Exercise goal :: Transcribe only the stretch of lines that opens with the line containing "The width and height of the screenshot is (1078, 482)." and closes with the last line of the listing, skipping pictures.

Material for the task ::
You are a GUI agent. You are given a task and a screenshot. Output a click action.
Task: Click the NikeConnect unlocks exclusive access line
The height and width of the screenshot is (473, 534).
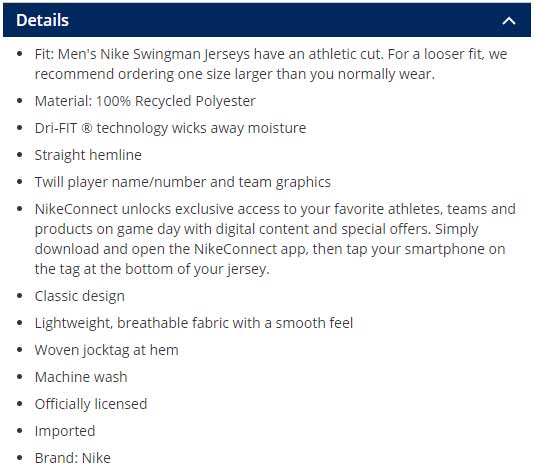click(x=275, y=209)
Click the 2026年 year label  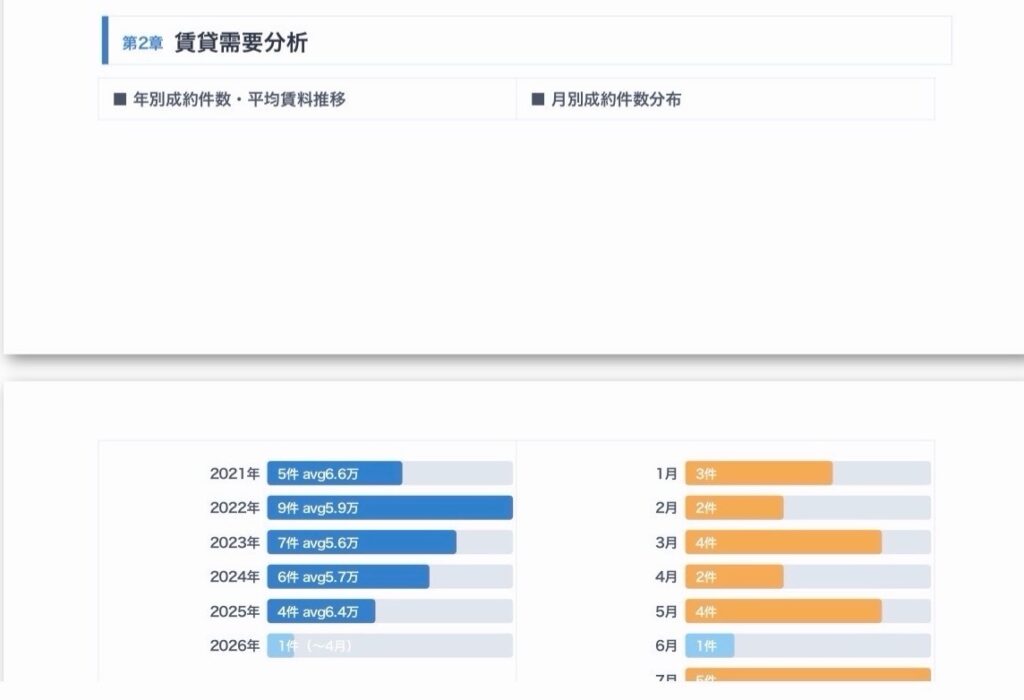[x=234, y=646]
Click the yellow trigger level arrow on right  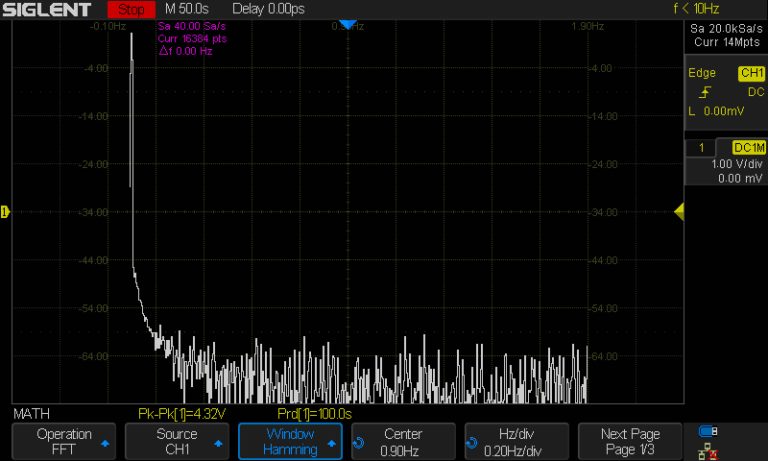678,211
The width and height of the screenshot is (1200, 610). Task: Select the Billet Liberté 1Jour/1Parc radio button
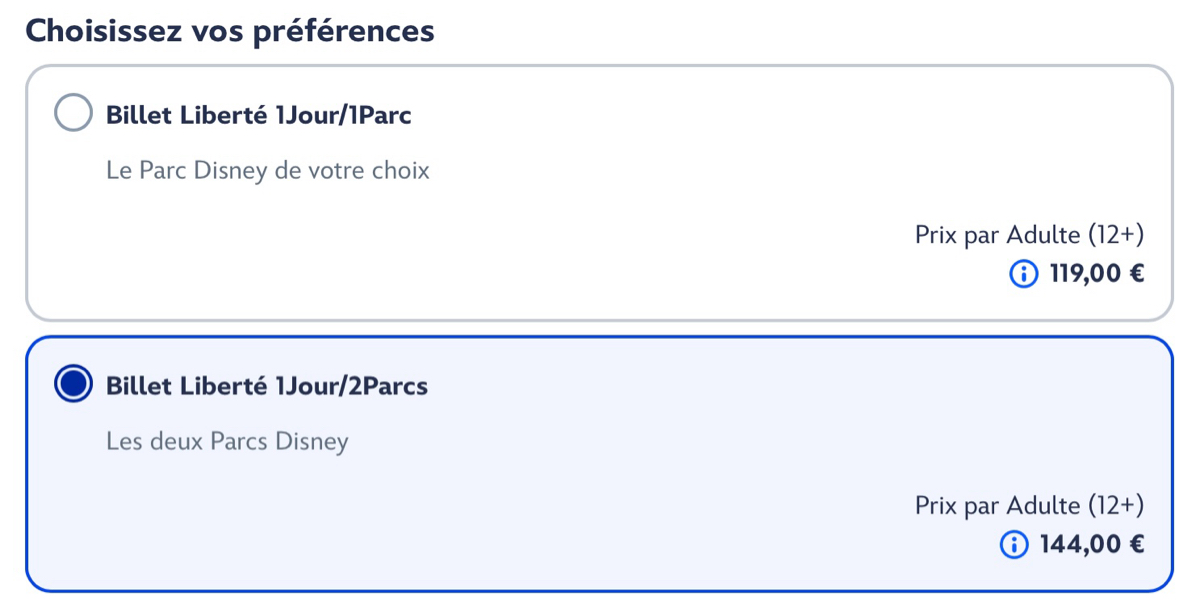pos(73,114)
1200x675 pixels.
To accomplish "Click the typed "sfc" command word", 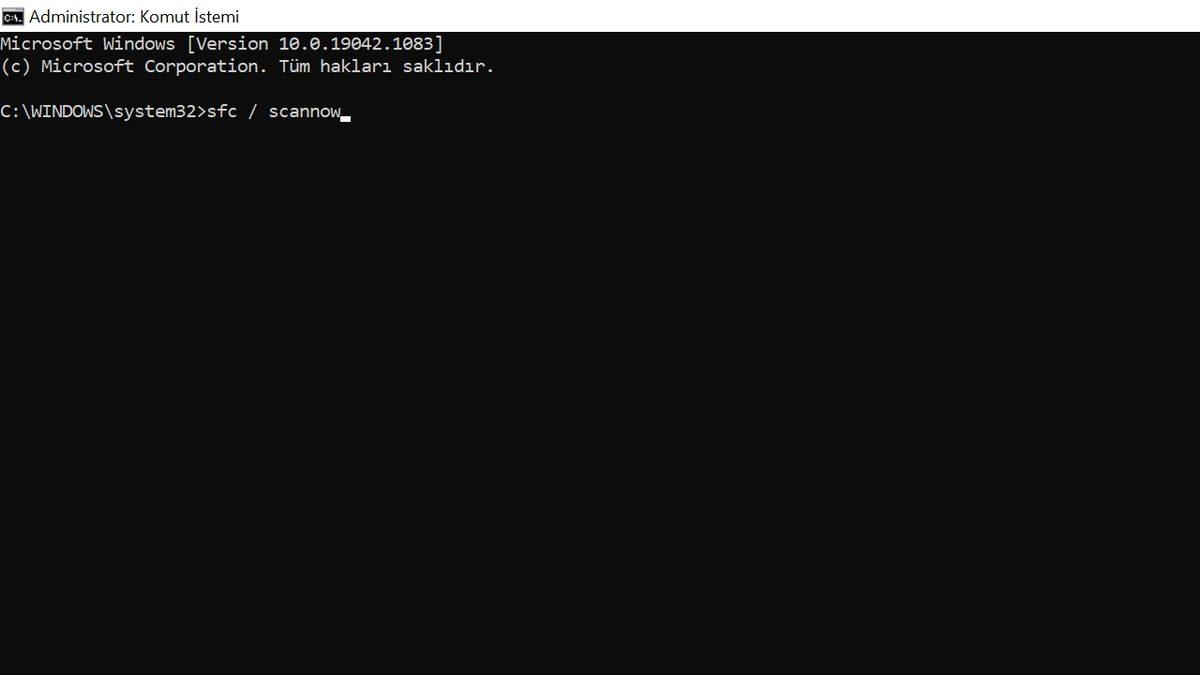I will point(222,112).
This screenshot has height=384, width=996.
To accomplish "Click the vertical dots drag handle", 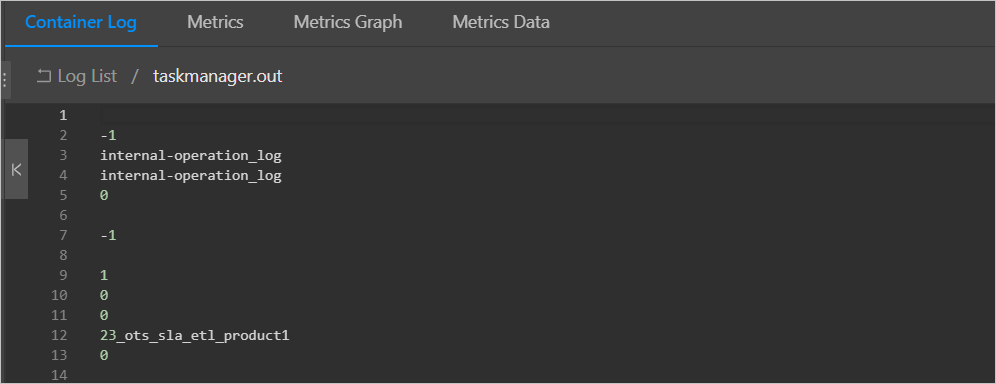I will click(4, 80).
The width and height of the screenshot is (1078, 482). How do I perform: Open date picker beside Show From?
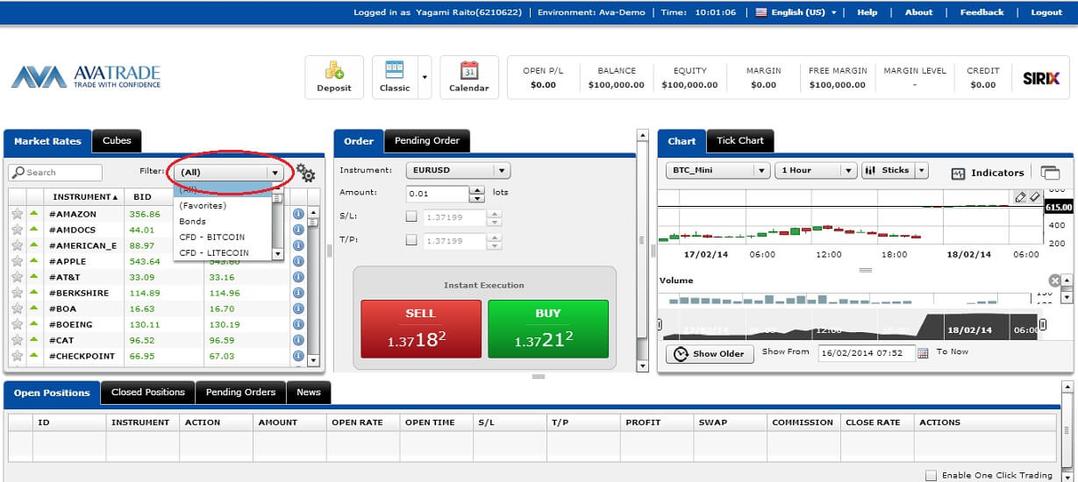923,353
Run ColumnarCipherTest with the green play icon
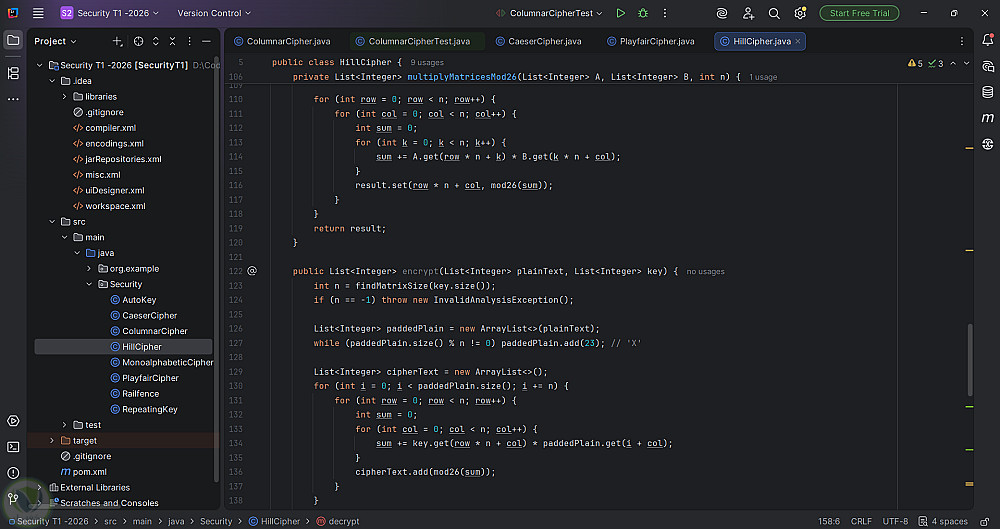 tap(621, 13)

Task answer ::
The width and height of the screenshot is (1078, 482). How do I perform: Open date picker beside Show From?
923,353
Run ColumnarCipherTest with the green play icon
 tap(621, 13)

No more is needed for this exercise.